PROBLEM
Although the listing contains pictures, reproduce only its text, exactly as written.

DATASET RECORDS
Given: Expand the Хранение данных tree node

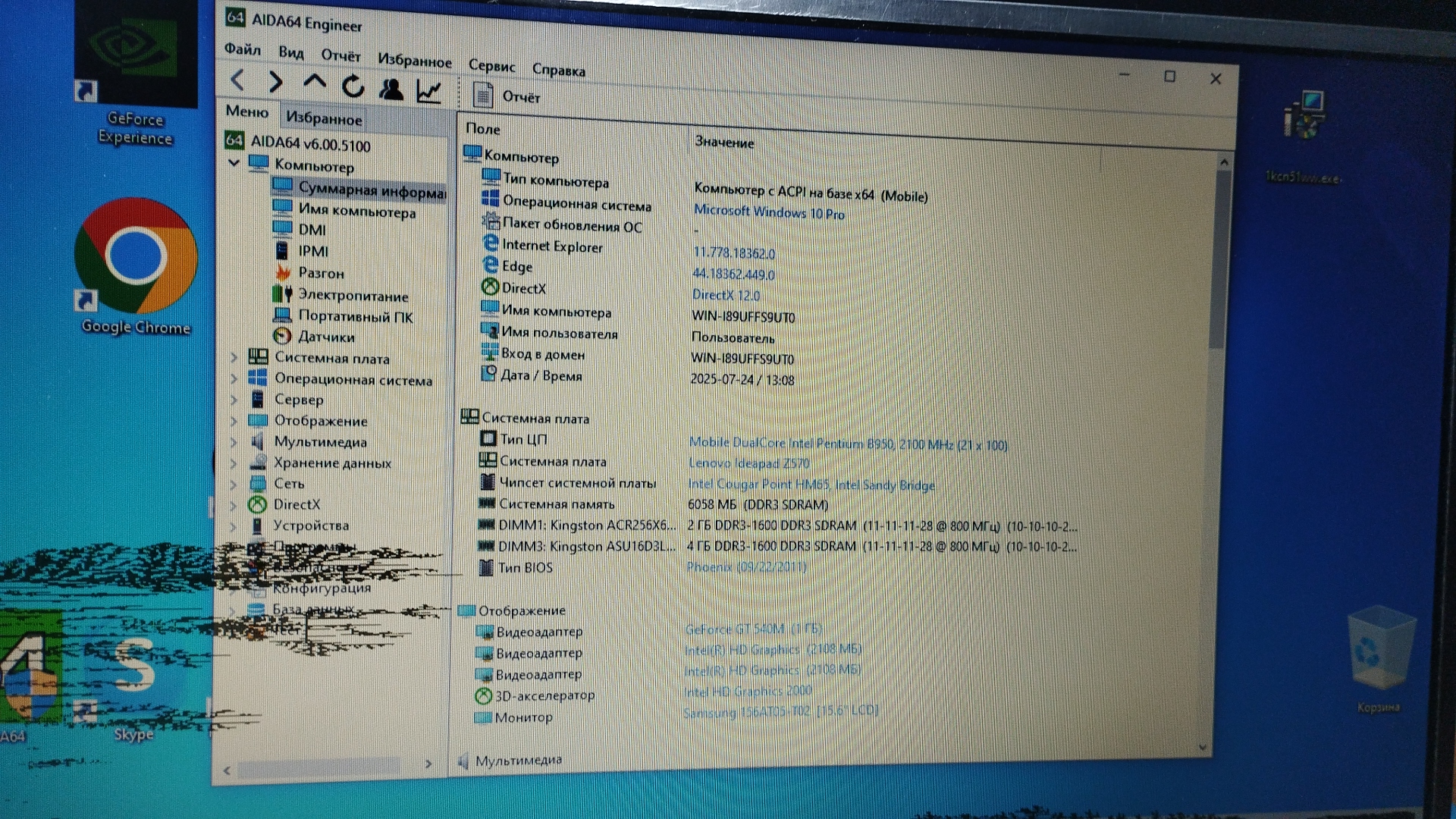Looking at the screenshot, I should coord(234,462).
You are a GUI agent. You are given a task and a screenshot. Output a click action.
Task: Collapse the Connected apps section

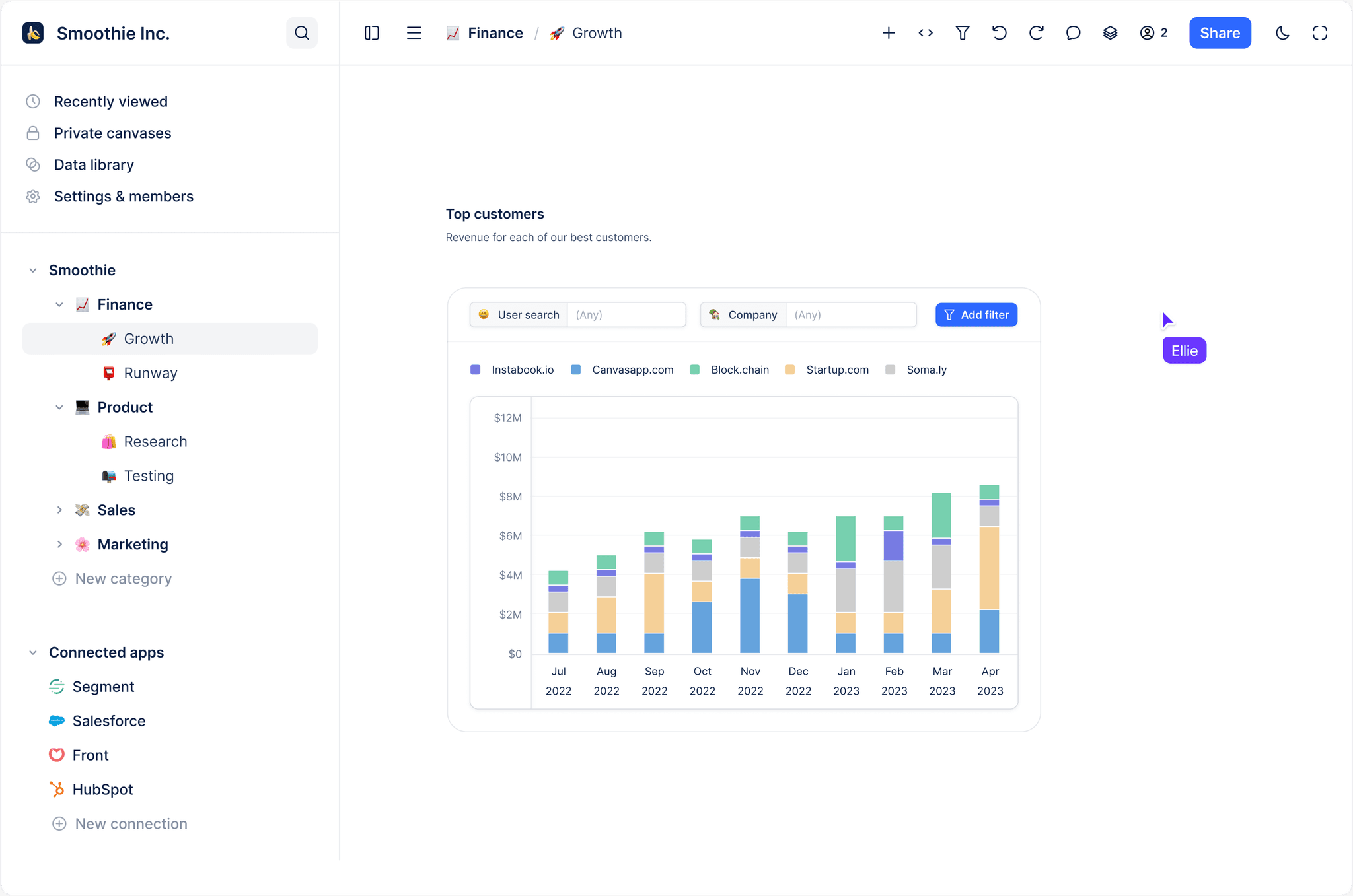[x=33, y=653]
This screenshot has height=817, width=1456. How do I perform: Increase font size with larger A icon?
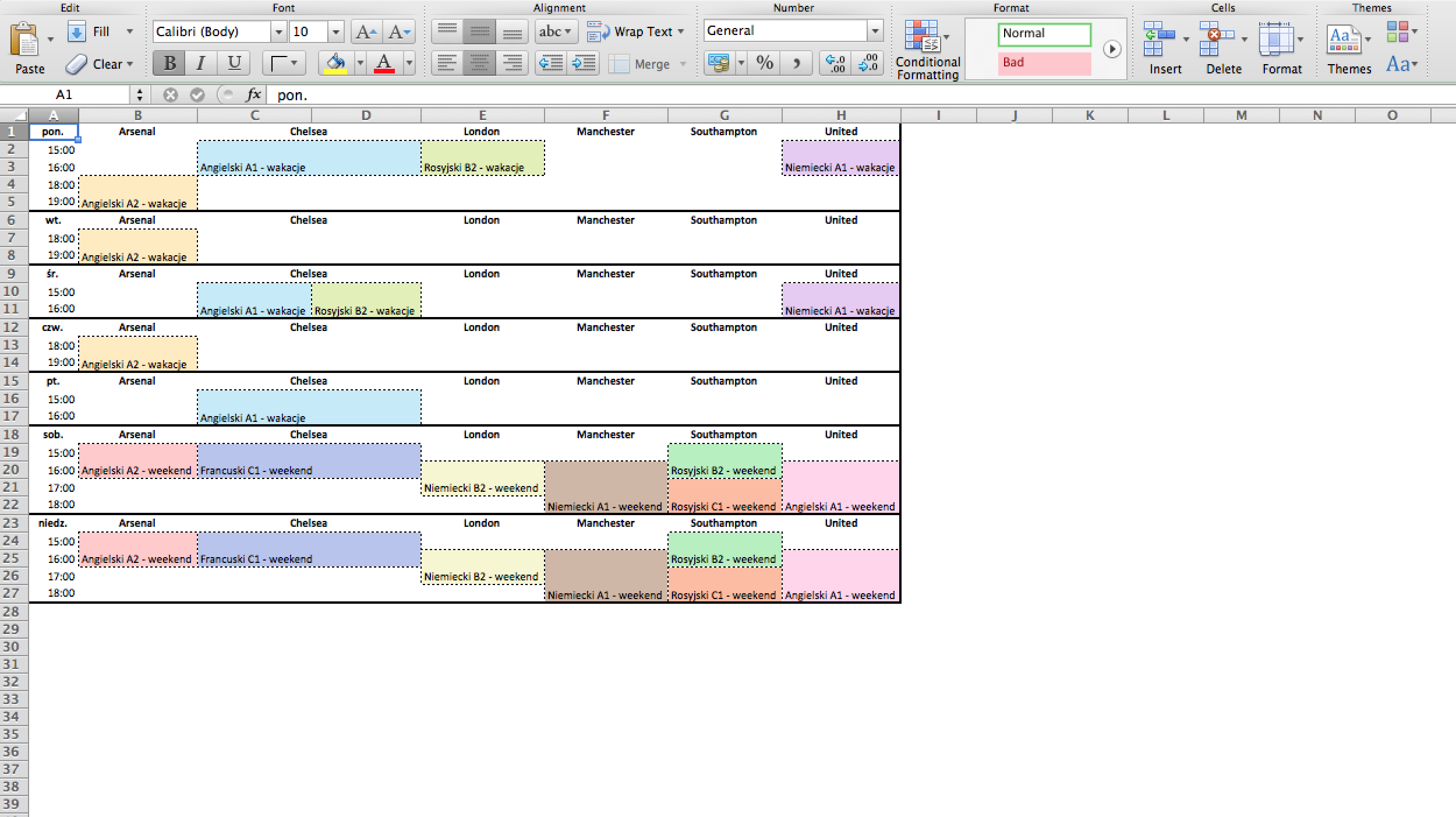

RESPONSE TO THE TASK
Given: Expand the Хранение данных tree node

Looking at the screenshot, I should coord(234,462).
You are a GUI agent. You are given a task and a screenshot. Output a click action.
Task: Collapse the Connected apps section

[x=33, y=653]
This screenshot has height=817, width=1456. How do I perform: Increase font size with larger A icon?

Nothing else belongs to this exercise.